• _EXCERPT PROVIDED_:
__________
# "1970" Schwinn Pea Picker...



## bikesnbuses (Aug 12, 2017)

I was trying to be nice and helpful to avoid future issues for this seller and messaged him and told him his bike was one of the new 2004 reproductions...  He wasnt too appreciative and insisted that he's had this bike for 25 years... You guys tell me if Im wrong..
https://offerup.com/item/detail/325830272/?ref=Search


----------



## schwinnguyinohio (Aug 12, 2017)

I'd say it's a 98/99


----------



## Cory (Aug 12, 2017)

That stem is a huge giveaway to its age, lol. 

Sent from my SAMSUNG-SM-N910A using Tapatalk


----------



## vincev (Aug 12, 2017)

You can report on that site.


----------



## spoker (Aug 13, 2017)

gonna get messy if its a paypal sale


----------



## Rollo (Aug 13, 2017)

schwinnguyinohio said:


> I'd say it's a 98/99



... 98-99's were more accurate ... (wrong radius and yolk on the front springer for example) .... This one is newer  ...


----------



## tripple3 (Aug 13, 2017)

Its been almost 25 years since mid 90's


----------



## ZE52414 (Aug 13, 2017)

What gives it away is the sticker on the top tube that says made in Taiwan definitely a repop.


----------



## partsguy (Aug 15, 2017)

tripple3 said:


> Its been almost 25 years since mid 90's




Please don't make me feel older...three of my friends have gotten the "ball and chain" this week and it's only Tuesday!

You're right though...it's been 20 years. Scary to think that very soon these reproductions will be vintage also!!


----------



## GTs58 (Aug 15, 2017)

You can't fix stupid, so there is no point trying.


----------
__________
• _SUPPLIED RECORDS_:
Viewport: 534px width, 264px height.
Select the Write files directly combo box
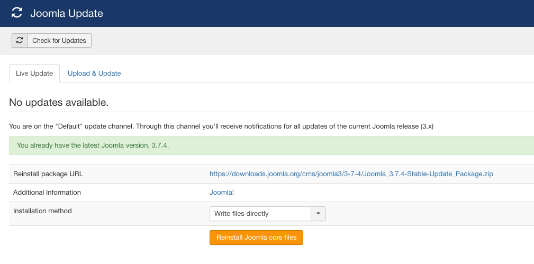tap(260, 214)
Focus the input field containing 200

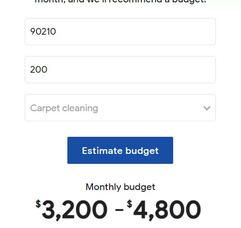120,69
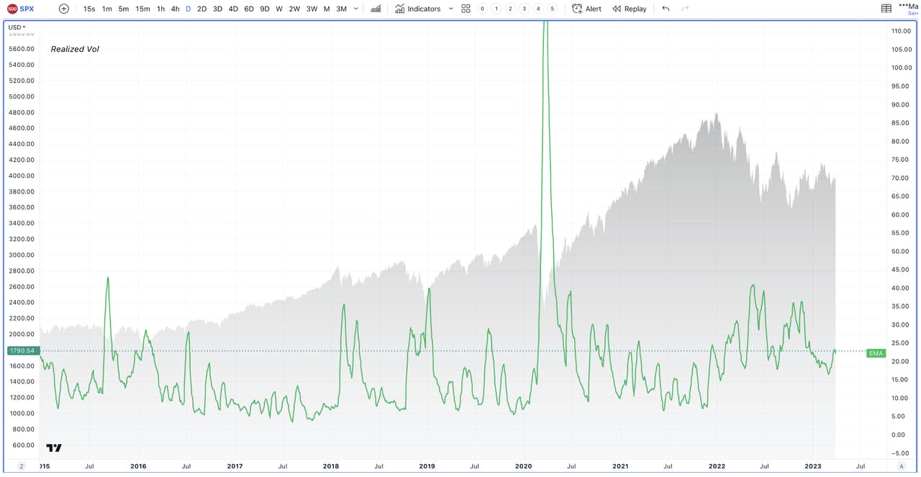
__________
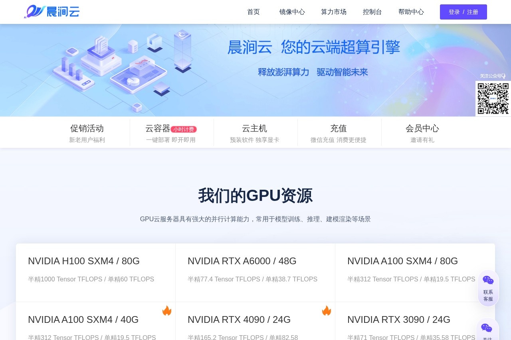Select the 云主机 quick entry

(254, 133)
__________
• _AIM_: Copy out the forum thread on the "1970" Schwinn Pea Picker word for word, from its title through the last reply.

• _COMPLETE OUTPUT_:
# "1970" Schwinn Pea Picker...



## bikesnbuses (Aug 12, 2017)

I was trying to be nice and helpful to avoid future issues for this seller and messaged him and told him his bike was one of the new 2004 reproductions...  He wasnt too appreciative and insisted that he's had this bike for 25 years... You guys tell me if Im wrong..
https://offerup.com/item/detail/325830272/?ref=Search


----------



## schwinnguyinohio (Aug 12, 2017)

I'd say it's a 98/99


----------



## Cory (Aug 12, 2017)

That stem is a huge giveaway to its age, lol. 

Sent from my SAMSUNG-SM-N910A using Tapatalk


----------



## vincev (Aug 12, 2017)

You can report on that site.


----------



## spoker (Aug 13, 2017)

gonna get messy if its a paypal sale


----------



## Rollo (Aug 13, 2017)

schwinnguyinohio said:


> I'd say it's a 98/99



... 98-99's were more accurate ... (wrong radius and yolk on the front springer for example) .... This one is newer  ...


----------



## tripple3 (Aug 13, 2017)

Its been almost 25 years since mid 90's


----------



## ZE52414 (Aug 13, 2017)

What gives it away is the sticker on the top tube that says made in Taiwan definitely a repop.


----------



## partsguy (Aug 15, 2017)

tripple3 said:


> Its been almost 25 years since mid 90's




Please don't make me feel older...three of my friends have gotten the "ball and chain" this week and it's only Tuesday!

You're right though...it's been 20 years. Scary to think that very soon these reproductions will be vintage also!!


----------



## GTs58 (Aug 15, 2017)

You can't fix stupid, so there is no point trying.


----------